(REQUIRED WORK) A single figure is required: the number of lines in the data below that hold the word "score".

Dataset records
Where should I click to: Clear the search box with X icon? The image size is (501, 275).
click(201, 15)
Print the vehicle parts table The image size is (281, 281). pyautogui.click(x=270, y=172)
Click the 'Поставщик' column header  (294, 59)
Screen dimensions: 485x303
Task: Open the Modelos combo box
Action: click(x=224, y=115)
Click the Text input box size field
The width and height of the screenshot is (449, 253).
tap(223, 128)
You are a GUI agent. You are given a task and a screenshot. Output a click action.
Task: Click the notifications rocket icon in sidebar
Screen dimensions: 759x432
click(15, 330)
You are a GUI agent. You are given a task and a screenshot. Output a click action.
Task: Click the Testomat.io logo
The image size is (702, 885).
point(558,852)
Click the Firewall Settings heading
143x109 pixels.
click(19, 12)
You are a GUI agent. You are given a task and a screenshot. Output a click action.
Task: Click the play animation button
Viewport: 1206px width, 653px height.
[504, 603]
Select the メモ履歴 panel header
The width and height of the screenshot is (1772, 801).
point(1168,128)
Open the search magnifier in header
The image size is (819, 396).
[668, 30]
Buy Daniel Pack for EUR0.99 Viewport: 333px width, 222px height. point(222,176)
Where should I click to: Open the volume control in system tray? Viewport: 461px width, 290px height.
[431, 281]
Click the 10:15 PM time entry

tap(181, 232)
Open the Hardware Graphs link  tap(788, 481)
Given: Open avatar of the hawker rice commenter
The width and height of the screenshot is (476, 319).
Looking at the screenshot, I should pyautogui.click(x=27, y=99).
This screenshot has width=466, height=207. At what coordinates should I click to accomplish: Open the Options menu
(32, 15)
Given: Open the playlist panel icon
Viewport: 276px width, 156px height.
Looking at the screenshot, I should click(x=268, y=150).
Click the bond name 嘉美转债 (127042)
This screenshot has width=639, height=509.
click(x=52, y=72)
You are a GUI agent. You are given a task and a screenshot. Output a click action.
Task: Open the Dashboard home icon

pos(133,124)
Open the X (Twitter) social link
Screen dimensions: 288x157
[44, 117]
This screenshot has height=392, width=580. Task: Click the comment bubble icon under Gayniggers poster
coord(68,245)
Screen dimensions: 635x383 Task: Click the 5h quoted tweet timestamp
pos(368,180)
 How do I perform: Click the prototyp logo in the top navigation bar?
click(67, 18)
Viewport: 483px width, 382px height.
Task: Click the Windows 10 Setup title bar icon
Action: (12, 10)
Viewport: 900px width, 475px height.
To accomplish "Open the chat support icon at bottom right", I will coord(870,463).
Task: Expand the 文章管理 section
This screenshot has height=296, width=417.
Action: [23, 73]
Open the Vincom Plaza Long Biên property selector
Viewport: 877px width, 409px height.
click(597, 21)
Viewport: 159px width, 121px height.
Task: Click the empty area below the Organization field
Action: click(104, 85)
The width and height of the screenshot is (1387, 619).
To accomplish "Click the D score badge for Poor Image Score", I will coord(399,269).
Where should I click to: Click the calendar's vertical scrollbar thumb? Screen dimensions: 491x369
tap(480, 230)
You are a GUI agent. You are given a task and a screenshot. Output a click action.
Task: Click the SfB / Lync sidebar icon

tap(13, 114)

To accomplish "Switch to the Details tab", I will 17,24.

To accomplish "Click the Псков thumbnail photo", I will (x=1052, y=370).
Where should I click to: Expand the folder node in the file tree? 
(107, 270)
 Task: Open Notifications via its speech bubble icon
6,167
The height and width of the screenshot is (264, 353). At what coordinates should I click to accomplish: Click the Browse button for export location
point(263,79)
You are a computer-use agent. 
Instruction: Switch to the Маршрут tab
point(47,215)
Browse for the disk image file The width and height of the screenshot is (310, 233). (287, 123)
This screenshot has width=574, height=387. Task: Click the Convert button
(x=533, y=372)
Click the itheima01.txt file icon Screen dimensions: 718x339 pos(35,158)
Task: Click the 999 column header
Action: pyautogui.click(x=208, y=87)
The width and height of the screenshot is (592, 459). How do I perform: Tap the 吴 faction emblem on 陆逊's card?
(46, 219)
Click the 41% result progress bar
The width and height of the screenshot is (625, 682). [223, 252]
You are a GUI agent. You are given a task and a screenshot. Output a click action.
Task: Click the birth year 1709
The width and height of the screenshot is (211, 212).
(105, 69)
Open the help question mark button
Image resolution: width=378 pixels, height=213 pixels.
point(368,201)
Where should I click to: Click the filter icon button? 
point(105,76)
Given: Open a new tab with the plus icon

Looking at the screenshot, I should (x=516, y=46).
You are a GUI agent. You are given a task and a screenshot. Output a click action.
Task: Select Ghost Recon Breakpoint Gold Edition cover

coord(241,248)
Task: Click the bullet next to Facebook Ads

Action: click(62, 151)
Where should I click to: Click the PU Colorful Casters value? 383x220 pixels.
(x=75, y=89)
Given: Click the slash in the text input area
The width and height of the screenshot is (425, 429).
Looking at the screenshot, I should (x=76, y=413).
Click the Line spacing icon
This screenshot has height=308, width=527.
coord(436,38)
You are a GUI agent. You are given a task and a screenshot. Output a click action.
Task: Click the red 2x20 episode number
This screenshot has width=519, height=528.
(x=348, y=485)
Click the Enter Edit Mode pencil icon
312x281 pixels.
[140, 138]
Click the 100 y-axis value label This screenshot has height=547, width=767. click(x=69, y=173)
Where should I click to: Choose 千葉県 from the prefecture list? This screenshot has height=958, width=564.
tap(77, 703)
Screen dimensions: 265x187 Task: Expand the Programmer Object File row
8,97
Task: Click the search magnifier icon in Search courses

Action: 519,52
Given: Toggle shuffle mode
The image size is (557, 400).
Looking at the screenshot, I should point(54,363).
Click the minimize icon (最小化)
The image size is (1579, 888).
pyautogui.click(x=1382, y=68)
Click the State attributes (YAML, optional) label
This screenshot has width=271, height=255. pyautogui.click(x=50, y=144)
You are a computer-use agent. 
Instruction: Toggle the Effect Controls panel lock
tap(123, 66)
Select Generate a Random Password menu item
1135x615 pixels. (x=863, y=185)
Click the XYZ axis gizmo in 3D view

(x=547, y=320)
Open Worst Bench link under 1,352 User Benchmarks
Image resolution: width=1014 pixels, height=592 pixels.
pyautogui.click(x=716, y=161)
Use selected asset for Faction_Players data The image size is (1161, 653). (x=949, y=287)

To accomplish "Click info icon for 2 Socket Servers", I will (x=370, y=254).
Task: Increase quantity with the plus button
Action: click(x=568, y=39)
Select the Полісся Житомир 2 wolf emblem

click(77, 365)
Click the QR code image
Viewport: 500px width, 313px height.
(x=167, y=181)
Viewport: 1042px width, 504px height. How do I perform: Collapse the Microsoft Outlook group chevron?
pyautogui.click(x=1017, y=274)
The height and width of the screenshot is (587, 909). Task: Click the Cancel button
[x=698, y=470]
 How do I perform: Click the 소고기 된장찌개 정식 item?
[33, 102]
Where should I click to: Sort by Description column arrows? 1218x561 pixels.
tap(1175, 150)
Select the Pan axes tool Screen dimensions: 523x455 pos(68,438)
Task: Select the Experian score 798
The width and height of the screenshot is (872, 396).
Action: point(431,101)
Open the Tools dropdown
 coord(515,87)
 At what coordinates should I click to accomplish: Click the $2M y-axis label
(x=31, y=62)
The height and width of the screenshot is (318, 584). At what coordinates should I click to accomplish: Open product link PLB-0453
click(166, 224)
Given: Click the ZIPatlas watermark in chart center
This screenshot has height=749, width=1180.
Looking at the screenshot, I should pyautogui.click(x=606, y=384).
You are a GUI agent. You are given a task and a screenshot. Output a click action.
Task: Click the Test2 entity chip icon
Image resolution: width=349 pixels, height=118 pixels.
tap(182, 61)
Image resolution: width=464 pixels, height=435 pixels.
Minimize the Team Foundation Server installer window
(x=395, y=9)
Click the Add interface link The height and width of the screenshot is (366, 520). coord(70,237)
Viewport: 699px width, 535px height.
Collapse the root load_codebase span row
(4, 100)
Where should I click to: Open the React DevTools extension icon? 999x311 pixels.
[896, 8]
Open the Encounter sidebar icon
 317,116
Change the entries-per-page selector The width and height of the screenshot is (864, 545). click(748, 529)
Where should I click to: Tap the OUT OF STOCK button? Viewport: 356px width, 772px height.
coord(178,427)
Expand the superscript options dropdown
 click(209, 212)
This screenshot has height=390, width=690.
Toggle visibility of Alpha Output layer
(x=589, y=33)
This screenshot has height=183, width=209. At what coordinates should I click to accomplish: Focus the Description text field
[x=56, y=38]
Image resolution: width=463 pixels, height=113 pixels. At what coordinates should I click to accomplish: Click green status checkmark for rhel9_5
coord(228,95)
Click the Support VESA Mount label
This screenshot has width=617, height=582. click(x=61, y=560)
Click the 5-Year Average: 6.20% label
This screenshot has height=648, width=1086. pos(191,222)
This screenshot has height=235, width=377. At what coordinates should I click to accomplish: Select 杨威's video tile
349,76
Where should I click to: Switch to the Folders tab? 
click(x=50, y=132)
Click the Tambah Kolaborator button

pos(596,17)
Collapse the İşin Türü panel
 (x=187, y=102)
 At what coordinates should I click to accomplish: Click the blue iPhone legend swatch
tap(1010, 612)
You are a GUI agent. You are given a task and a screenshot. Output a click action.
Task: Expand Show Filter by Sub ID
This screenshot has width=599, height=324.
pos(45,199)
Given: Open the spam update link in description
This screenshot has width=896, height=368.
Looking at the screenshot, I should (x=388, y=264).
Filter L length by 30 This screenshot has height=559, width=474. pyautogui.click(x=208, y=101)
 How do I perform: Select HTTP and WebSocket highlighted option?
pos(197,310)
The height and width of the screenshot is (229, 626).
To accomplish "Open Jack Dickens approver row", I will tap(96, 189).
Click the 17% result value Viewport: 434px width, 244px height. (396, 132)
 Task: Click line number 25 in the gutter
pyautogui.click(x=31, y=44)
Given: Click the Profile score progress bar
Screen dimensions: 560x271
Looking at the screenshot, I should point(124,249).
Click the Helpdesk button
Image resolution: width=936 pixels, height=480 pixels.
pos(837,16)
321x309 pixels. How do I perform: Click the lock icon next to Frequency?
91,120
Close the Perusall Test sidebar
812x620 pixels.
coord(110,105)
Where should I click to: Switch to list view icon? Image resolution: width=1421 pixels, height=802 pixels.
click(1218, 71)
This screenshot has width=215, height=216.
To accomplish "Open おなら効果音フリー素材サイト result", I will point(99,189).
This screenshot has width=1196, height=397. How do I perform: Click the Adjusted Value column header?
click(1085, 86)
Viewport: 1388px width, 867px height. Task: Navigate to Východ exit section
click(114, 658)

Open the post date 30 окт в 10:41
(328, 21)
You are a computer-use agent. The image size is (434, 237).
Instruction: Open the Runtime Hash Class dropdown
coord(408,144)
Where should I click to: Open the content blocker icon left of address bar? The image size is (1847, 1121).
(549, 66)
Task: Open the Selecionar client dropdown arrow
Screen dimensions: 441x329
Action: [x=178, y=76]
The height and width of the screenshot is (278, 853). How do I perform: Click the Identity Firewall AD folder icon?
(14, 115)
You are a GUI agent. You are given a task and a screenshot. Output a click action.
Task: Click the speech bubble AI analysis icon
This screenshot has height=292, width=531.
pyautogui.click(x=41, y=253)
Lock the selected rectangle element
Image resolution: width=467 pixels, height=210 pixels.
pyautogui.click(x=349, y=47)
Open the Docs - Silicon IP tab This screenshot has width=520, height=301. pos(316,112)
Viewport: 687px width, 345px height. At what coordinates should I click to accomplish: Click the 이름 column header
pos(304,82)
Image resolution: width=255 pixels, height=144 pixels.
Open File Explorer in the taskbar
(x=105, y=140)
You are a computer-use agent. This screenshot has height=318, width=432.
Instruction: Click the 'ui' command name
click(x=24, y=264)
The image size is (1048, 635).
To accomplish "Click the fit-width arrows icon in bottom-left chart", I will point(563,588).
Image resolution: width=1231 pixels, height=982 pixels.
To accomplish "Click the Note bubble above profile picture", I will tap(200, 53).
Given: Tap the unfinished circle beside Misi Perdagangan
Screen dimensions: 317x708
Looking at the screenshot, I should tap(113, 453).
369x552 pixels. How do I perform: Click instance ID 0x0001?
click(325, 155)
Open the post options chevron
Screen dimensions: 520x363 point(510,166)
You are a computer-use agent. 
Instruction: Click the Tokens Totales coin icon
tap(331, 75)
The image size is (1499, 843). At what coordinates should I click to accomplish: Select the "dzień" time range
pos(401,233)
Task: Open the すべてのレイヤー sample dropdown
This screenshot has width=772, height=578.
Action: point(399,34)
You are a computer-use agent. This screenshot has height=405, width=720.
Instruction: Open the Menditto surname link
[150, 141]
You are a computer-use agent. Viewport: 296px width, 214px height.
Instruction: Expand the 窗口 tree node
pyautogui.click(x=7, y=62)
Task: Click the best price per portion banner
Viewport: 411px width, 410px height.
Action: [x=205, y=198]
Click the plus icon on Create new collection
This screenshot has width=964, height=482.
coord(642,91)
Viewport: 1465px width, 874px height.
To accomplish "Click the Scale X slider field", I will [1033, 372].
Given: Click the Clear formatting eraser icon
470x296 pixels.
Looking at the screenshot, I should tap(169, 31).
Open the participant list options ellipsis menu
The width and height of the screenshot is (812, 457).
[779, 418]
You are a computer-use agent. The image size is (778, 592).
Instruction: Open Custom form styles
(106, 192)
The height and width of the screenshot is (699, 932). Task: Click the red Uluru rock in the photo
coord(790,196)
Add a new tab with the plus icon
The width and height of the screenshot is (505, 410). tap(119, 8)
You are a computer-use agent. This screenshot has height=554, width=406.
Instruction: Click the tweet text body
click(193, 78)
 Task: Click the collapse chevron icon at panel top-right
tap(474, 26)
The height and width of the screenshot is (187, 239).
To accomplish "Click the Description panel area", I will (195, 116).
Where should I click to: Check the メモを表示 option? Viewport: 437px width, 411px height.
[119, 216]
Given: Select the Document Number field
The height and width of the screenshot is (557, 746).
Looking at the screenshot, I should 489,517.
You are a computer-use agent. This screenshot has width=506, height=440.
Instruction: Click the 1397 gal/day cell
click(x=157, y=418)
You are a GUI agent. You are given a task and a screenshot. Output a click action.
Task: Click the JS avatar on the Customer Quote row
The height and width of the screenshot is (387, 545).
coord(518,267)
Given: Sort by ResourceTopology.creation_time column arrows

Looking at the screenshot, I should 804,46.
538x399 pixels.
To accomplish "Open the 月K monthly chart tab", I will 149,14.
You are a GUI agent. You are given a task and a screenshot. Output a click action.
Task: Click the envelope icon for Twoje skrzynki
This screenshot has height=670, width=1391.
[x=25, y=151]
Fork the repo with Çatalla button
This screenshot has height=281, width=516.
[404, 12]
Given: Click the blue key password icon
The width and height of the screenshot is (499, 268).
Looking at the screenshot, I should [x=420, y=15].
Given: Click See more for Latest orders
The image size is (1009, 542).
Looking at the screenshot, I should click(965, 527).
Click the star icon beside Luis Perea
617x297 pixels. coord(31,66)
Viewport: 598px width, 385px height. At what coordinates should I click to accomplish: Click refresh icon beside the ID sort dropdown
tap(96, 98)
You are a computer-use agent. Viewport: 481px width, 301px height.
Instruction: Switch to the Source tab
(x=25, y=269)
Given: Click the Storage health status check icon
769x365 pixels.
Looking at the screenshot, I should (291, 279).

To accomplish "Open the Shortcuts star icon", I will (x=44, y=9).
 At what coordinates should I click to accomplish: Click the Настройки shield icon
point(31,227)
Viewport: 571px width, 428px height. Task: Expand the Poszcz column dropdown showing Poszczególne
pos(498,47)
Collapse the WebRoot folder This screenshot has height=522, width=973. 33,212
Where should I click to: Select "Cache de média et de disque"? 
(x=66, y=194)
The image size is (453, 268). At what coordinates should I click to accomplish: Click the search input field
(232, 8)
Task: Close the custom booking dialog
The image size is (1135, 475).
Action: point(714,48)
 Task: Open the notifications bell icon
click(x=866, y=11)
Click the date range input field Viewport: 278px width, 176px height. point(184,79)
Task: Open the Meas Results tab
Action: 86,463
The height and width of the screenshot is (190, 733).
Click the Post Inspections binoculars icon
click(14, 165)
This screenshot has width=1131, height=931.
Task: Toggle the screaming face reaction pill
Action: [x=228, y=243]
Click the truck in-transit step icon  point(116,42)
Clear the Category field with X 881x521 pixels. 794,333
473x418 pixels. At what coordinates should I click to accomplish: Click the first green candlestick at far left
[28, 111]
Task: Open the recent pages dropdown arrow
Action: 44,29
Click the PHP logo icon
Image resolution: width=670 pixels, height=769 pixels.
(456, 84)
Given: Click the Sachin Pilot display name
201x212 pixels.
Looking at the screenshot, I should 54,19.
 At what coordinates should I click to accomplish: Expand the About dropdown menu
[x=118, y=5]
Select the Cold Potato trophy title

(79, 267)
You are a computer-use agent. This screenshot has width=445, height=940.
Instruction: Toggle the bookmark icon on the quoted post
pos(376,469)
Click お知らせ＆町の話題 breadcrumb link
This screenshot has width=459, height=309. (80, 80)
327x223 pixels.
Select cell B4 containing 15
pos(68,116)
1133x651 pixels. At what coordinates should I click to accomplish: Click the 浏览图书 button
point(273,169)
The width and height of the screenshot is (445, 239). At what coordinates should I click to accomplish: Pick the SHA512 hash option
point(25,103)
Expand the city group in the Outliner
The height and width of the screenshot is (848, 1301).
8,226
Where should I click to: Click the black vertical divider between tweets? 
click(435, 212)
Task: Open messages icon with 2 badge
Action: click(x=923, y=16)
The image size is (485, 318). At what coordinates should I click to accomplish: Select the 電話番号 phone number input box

(EXERCISE ANSWER) 3